* Work order A *
Reproduce word for word the stretch of the movie review below from "New movie reviews" through "playing a part in.".
* Work order B *
In the movie review below, what is the name of the punk band?

* Document passage *
Director’s Cut review
A punk band heads to an abandoned building to film their first music video. What’s more punk rock than dying for your art?
New movie reviews will not contain spoilers
In theaters October 31
Director’s Cut
Directed by Don Capria
Written by Don Capria
Starring Louis Lombardi, Lucy Hart, Danielle Kotch, Haley Cassidy, Darrin Hickok, Tyler Ivey, Greg Poppa and Brandy Ochoa
Director’s Cut Review
Much of the time in the slasher genre is spent in the shadows. At least, that is, when we are following the killer’s POV. Stalking through the woods, hiding in your dreams, blending into the crowd on Halloween night. Director’s Cut doesn’t hide its monster. At least, not in the traditional way. There are no slow chase sequences. No monster lurking in the background. The victims here willingly, though unknowingly, walk directly into their trap. Their monster acts in broad daylight. Smiling and laughing his way through a story that the others aren’t aware they are playing a part in.
The punk band Suicide Disease find themselves at a crossroads. When an exciting opportunity to have a free music video produced comes along…it’s too good to turn down. It’s also too good to be true. The director (Louis Lombardi) has other plans for the group. Luring them to a remote location…and taking them out one by one.
Walking into someone else’s narrative is a little hidden trick that horror movies utilize. Well…not hidden so much as not often thought of. The counselors in Friday the 13th are in a movie about re-opening a summer camp. They aren’t aware they are in Mrs. Voorhees revenge story until it’s too late. Brody and Hooper don’t realize that their shark hunting mission is about to be sideswiped by Quint’s obsession. Marion Crane is the protagonist of a personal drama until she stops at the wrong motel…and Norman Bates’ much more complicated story steals the show.

* Extracted records *
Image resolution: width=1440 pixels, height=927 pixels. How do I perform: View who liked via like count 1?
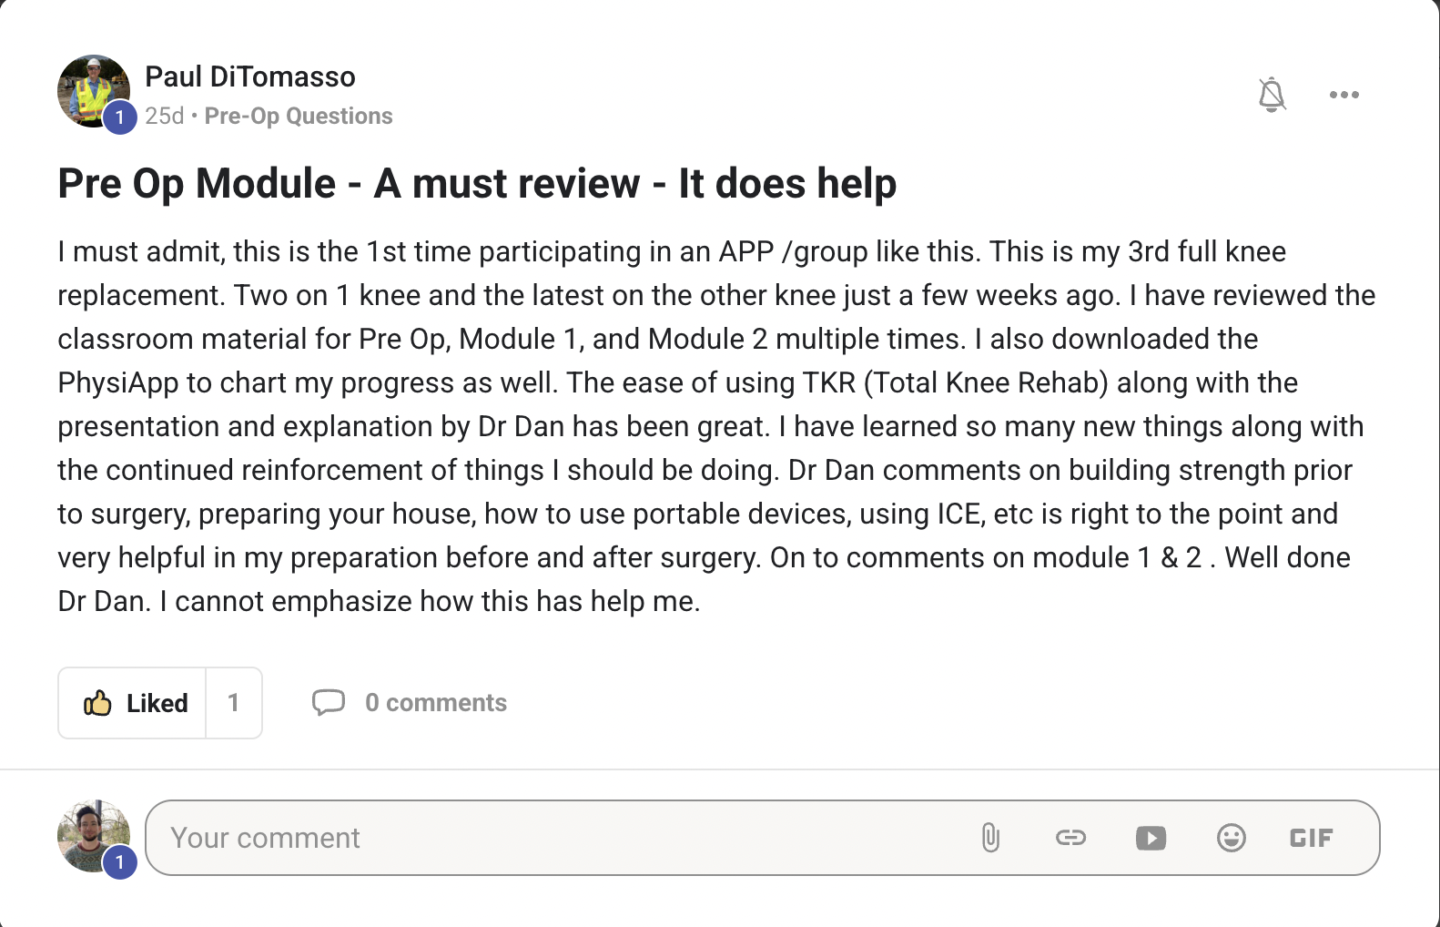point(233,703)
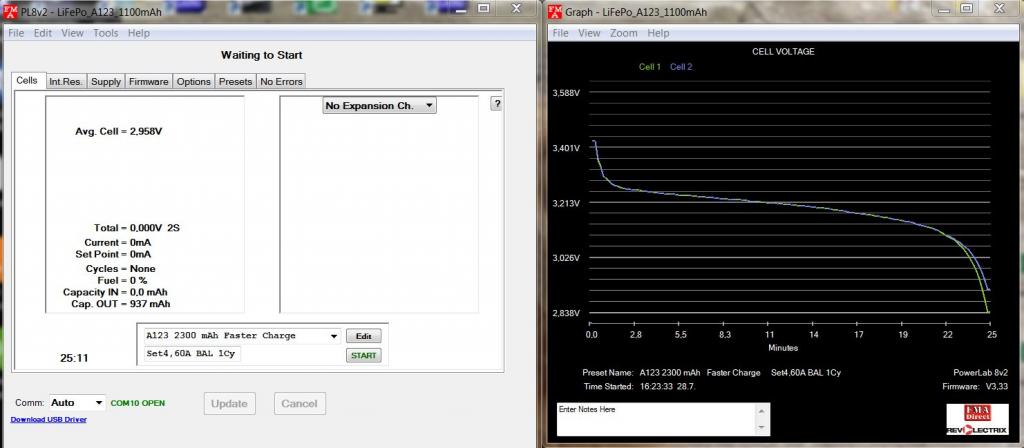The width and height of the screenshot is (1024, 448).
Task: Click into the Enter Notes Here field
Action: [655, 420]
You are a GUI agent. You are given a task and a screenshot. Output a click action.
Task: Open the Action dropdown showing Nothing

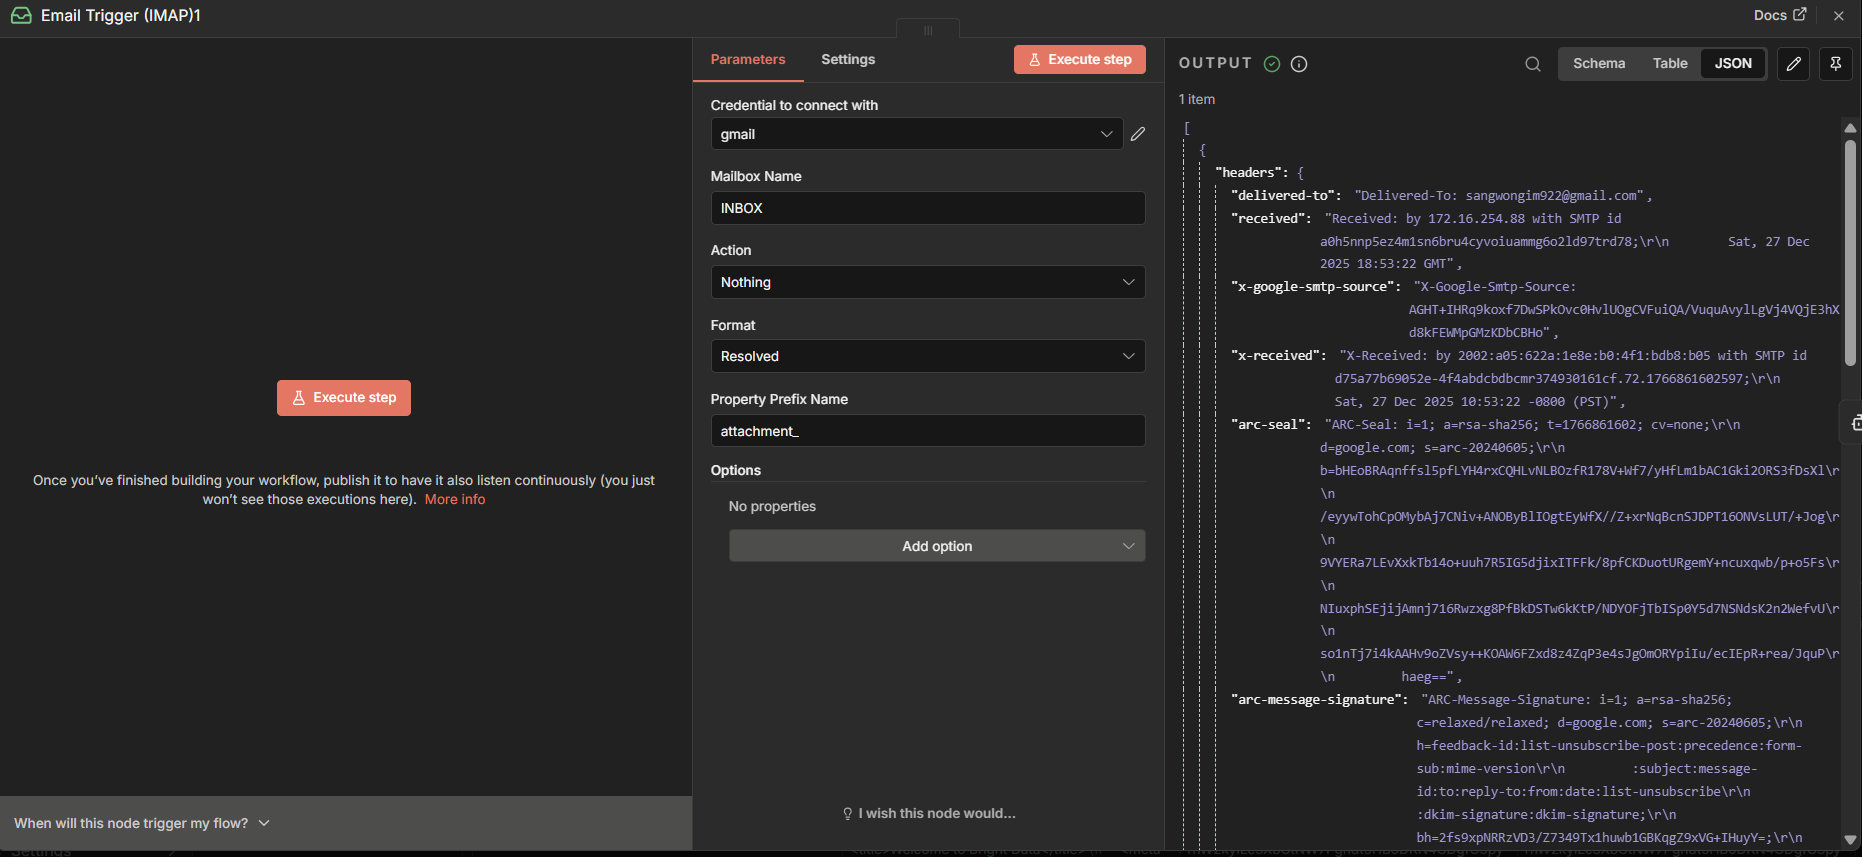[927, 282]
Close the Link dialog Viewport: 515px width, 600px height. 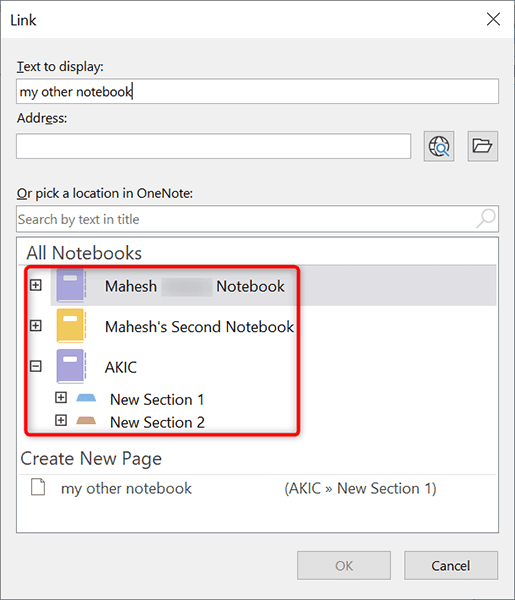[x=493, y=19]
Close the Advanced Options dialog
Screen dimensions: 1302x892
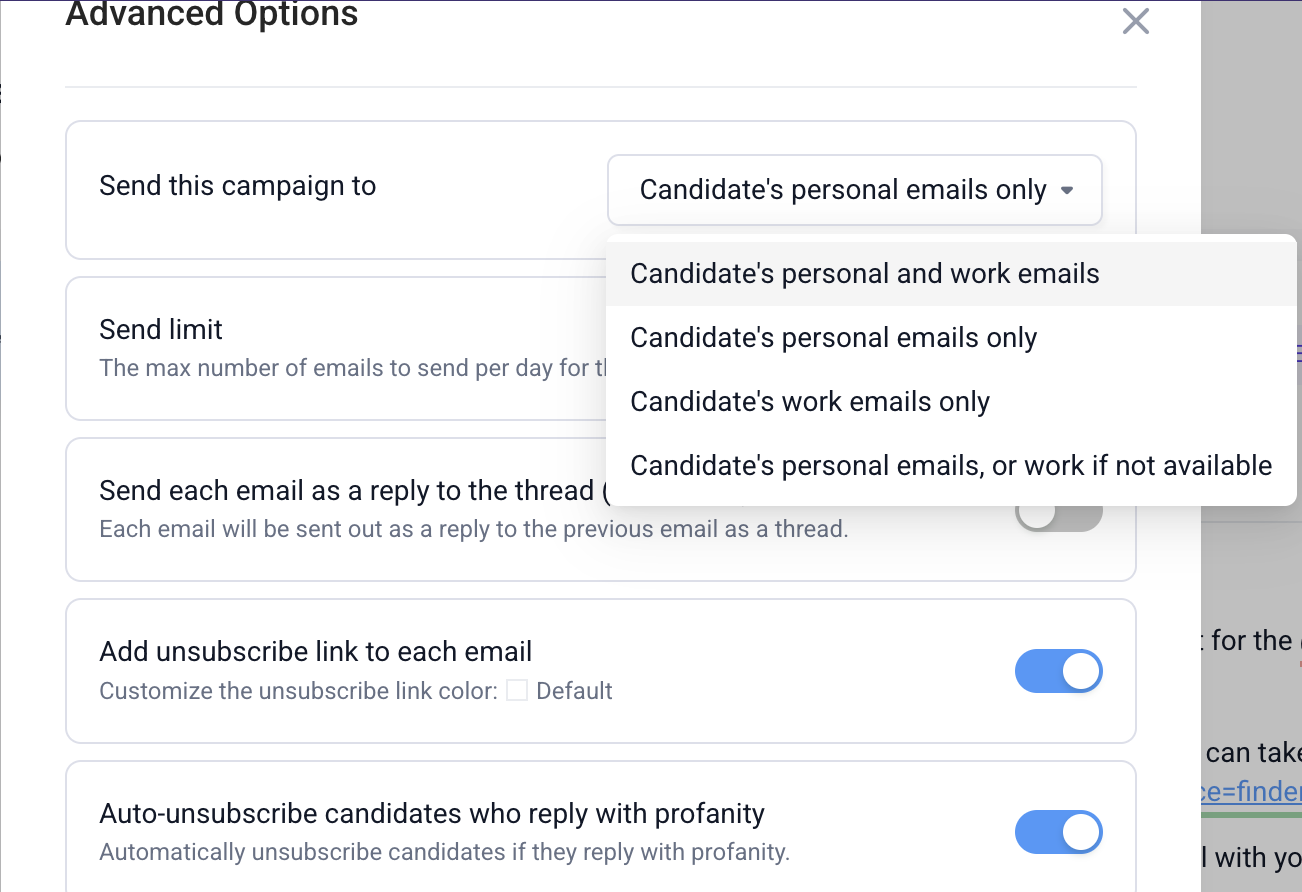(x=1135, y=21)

* Exercise result A *
New movie reviews will not contain spoilers
In theaters October 31
Director’s Cut
Directed by Don Capria
Written by Don Capria
Starring Louis Lombardi, Lucy Hart, Danielle Kotch, Haley Cassidy, Darrin Hickok, Tyler Ivey, Greg Poppa and Brandy Ochoa
Director’s Cut Review
Much of the time in the slasher genre is spent in the shadows. At least, that is, when we are following the killer’s POV. Stalking through the woods, hiding in your dreams, blending into the crowd on Halloween night. Director’s Cut doesn’t hide its monster. At least, not in the traditional way. There are no slow chase sequences. No monster lurking in the background. The victims here willingly, though unknowingly, walk directly into their trap. Their monster acts in broad daylight. Smiling and laughing his way through a story that the others aren’t aware they are playing a part in.

* Exercise result B *
Suicide Disease